JAMES I FLOYD ET AL.



The opinion of the court was delivered by: The Honorable Andrew J. Guilford

CIVIL MINUTES - GENERAL

Proceedings: ORDER GRANTING MOTION OF DEFENDANTS JEFFREY A. KENNEDY; LMK PROPERTIES, LLC,; KENNEDY BROTHERS CONTRACTING, INC.; RODERIC G. STEAKLEY; WANDA F. FLOYD; LINDA W. STEAKLEY; PHARMACEUTICAL MEDICAL SUPPLY INC.; AND DIRECT PHARMACEUTICAL, INC. TO DISMISS FOR LACK OF PERSONAL JURISDICTION

This case involves claims based on fraud, conversion, and breach of contract, as well as Federal RICO claims. Defendants Jeffrey A. Kennedy ("Defendant Jeffrey Kennedy"), LMK Properties, LLC ("Defendant LMK"), Kennedy Brothers Contracting, Inc. ("Defendant KBC"), Roderic G. Steakley ("Defendant Roderic Steakley"), Wanda F. Floyd ("Defendant Wanda Floyd"), Linda W. Steakley ("Defendant Linda Steakley"), Pharmaceutical Medical Supply Inc. ("Defendant PMSI"), and Direct Pharmaceutical, Inc. ("Defendant Direct") brought Motions to Dismiss for lack of personal jurisdiction ("Motions"). (Docket Nos. 34, 39, 42, and 46.) Plaintiffs did not file any papers in opposition to these Motions. After considering the arguments submitted, the Motions are GRANTED.

BACKGROUND

The following facts are taken from the Complaint and admissible evidence submitted in supporting declarations and affidavits.

Plaintiff NuGen International Incorporated ("Plaintiff NuGen") is a Nevada Corporation, and Plaintiff Advanced Pharmaceutical Services, Inc. ("Plaintiff APS") is a California Corporation. (Compl. Introduction.)

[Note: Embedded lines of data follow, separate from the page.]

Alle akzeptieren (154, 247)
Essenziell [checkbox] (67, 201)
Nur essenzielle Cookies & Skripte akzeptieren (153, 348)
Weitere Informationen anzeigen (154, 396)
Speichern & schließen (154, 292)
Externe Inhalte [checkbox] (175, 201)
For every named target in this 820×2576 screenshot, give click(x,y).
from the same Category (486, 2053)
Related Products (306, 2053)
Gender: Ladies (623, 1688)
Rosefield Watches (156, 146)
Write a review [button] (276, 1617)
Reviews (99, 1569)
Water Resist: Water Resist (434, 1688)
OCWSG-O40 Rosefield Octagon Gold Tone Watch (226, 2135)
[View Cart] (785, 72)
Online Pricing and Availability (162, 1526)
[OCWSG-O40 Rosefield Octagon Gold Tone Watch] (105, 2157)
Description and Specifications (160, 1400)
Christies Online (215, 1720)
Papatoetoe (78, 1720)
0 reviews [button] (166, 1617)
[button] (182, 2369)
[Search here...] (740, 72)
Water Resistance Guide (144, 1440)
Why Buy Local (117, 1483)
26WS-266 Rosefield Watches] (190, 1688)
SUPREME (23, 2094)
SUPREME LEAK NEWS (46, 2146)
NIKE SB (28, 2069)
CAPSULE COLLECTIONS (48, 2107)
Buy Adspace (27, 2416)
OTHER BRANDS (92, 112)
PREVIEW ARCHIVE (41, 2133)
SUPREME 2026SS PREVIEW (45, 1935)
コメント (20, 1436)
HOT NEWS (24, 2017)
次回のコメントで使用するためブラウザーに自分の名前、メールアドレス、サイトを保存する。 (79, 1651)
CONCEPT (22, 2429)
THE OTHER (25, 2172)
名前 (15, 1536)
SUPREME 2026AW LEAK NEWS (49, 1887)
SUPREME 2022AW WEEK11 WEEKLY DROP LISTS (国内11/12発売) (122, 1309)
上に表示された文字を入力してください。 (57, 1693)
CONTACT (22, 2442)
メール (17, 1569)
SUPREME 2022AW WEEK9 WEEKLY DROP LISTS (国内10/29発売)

Plaintiffs allege twelve claims that arise out of three underlying transactions: (1) invoices for pharmaceutical goods; (2) investments in a Post-Katrina real estate project (the "New Orleans Project"); and (3) loans made by Plaintiffs to some Defendants to enable them to buy stock in PMSI. (Compl. ¶ 23, 24, 29.)

The first underlying transaction relates to the purchase of pharmaceuticals from Plaintiff APS by Defendants PMSI and Direct. (Compl. ¶ 23.) Plaintiffs allege that Defendant James I. Floyd ("Defendant James Floyd"), Defendant PMSI, and Defendant Direct owe for goods delivered. (Compl. ¶ 23.) The Sixth, Seventh, and Eighth Claims for breach of contract, account stated, and "goods sold and delivered" are based on this transaction. (Compl. ¶¶ 21, 74, 79, 86.)

The second underlying transaction relates to a loan Plaintiff NuGen allegedly made to Defendants Jeffrey Kennedy and Defendant KBC. (Compl. ¶ 24.) The First, Second, Third, Fifth, Ninth, Eleventh, and Twelfth Claims for fraud, conspiracy to defraud, Federal Civil RICO violation, conversion, money lent, and unjust enrichment are based in part on this transaction. (Compl. ¶¶ 33, 40, 46, 69, 90, 104, 108.)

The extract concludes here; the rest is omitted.